Researchers at the Polytechnic University of Madrid have developed a tool that can discover and automatically classify bioinformatics resources from the scientific literature and have used it to compile a searchable index of software and databases.
The index, called the Bioinformatics Resource Inventory, or BIRI, was compiled using a combination of natural language processing and other technologies to extract and classify key information from the literature. It is automatically updated as new resources are published, according to its developers — a potentially useful feature considering the rapid pace of publication of new bioinformatics tools.
Victor Maojo, director of the biomedical informatics group at UPM and leader of the team that developed BIRI, told BioInform that he and his colleagues began developing the automatic indexing tool in 2008, when most bioinformatics resource collections — such as the Molecular Biology Database Collection, the Online Bioinformatics Resources Collection, and the Bioinformatics Links Directory — were compiled via manual approaches.
“Someone needed to actually verify the different publications of the tools, check the webpages, check the websites, and also look for different updated publications,” he said. “We were trying to do that automatically by means of text-mining techniques.”
In a paper describing BIRI published in BMC Bioinformatics last October, the UPM team described the process they used to develop BIRI. First, the team analyzed a collection of papers to produce “structured surrogates,” including information such as title, authors, and abstracts that they used to "simplify the pattern-matching process."
The abstracts were then divided into sentences and pre-processed by a lexical analyzer to extract words, or "tokens," which then underwent a stemming activity to reduce each token to its root form, or lexeme.
Next, five experts with backgrounds in bioinformatics and text mining techniques used a training set of 100 abstracts to create a set of linguistic patterns to automatically extract information from the abstracts. The team identified three such patterns: resource-naming patterns, which would extract the name of the resource and a URL; functionality patterns, which would extract descriptions of the resource functionality; and classification patterns, which would extract either the category of the resource — such as whether it is a database, an alignment tool, a visualization tool, and so on — or the target domain of the resource — such as DNA, protein, expression, and the like.
Once the team had identified the patterns, they were translated into two "transition networks" — one that detects and extracts resource names and descriptions of their functionalities, and a second that classifies the resources into previously defined categories and domains.
A team of curators then examined the final results of the extraction process.
“[Experts] validate the final outcome,” Maojo said. “But that happens in all data and text mining processes. [It] cannot be completely automated; someone has to verify the information to avoid mistakes.”
In the paper, the team described several experiments it conducted to validate BIRI’s methodology.
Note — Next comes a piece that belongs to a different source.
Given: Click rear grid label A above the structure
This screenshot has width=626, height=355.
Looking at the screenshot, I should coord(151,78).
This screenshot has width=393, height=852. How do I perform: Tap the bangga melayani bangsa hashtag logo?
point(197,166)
In a test of 400 abstracts from the ISI Web of Knowledge, BIRI retrieved 376 out of 392 possible resources, amounting to a success rate of about 94 percent. In addition, it successfully extracted 88 percent of the functionalities from the analyzed abstracts. Of the remainder, the functionality was incompletely extracted in 10 percent of the cases, and incorrect in the other 2 percent.
The authors also compared BIRI to other resource indexes — such as the Bioinformatics Links Directory, resources from the European Bioinformatics Institute, caBIG, and the National Institutes of Health’s iTools — using several criteria, including automatic index generation, whether the index indexes external resources, whether the index interface provides advanced search capabilities, whether the resources are annotated, and whether the index classifies resources.
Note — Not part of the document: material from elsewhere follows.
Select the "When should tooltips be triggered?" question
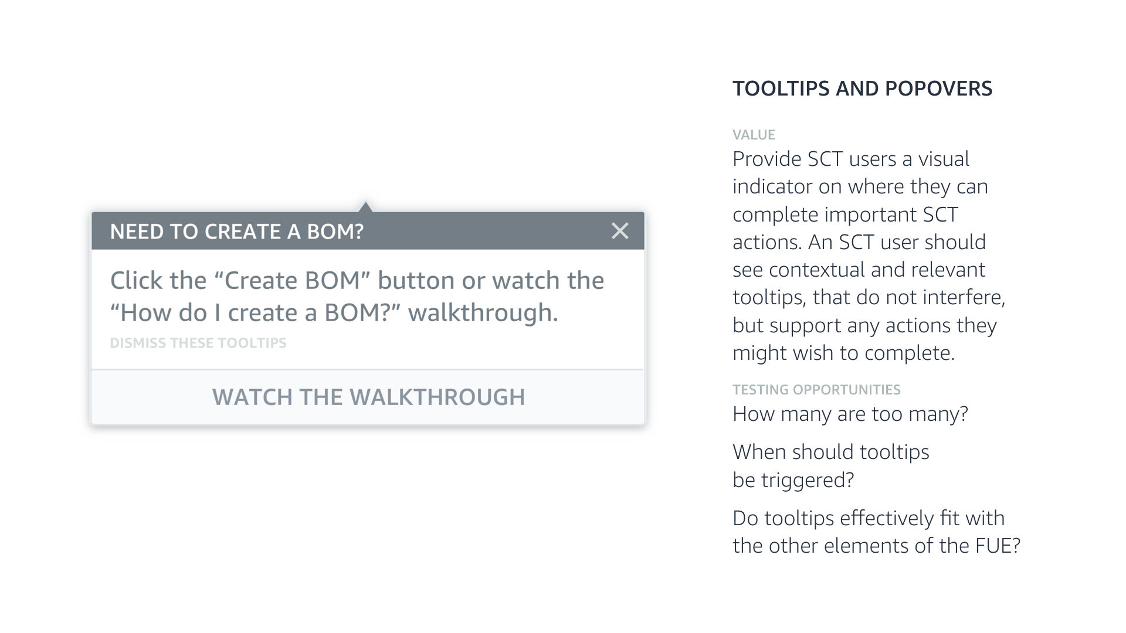coord(830,466)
Their results showed the BIRI was comparable to other indexes across these criteria, but was the only tool other than iTools to offer automatic index generation since the others are all manually curated.
The authors also compared the indexes according to the number of resources that they contain. While the prototype version of BIRI, which contained 316 different resource names after curation, included fewer resources than many of the manually curated indexes, it automatically discovered more than 230 resources that also appear in the Bioinformatics Links Directory, which indexes 1,350 resources, or the Online Bioinformatics Resource Collection, which includes 2,368 resources.
In addition, BIRI contains several resources not included in other indexes, which the authors said is because existing indexes are updated "only considering manuscripts published in a reduced set of journals," while BIRI relies on all of PubMed and the ISI Web of Knowledge.
Guillermo de la Calle, a PhD student at UPM and one of BIRI’s developers, told BioInform via e-mail said that BIRI can also incorporate information about tools published in other sources, with “minor changes” to the tool.
In addition to its use with bioinformatics resources, Maojo said that his team is currently using the tool to extract information from other types of scientific literature, such as research focused on nanoinformatics and nanomedicine.
The team is also planning to add information about open source bioinformatics resources to BIRI’s knowledge base and to improve the tool’s advanced search functionalities.
Finally, de la Calle said that the developers are developing a plug-in that will integrate BIRI with resources such as BioMoby and BioPortal. He said that developing a useful plug-in would require extending some features of BIRI such as information about input and output of resources.
Maojo noted that the team would also need to come to some sort of agreement with the owners of these resources since these groups will have “their own strategies and policies of collaboration.”
The research was funded in part by the European Commission.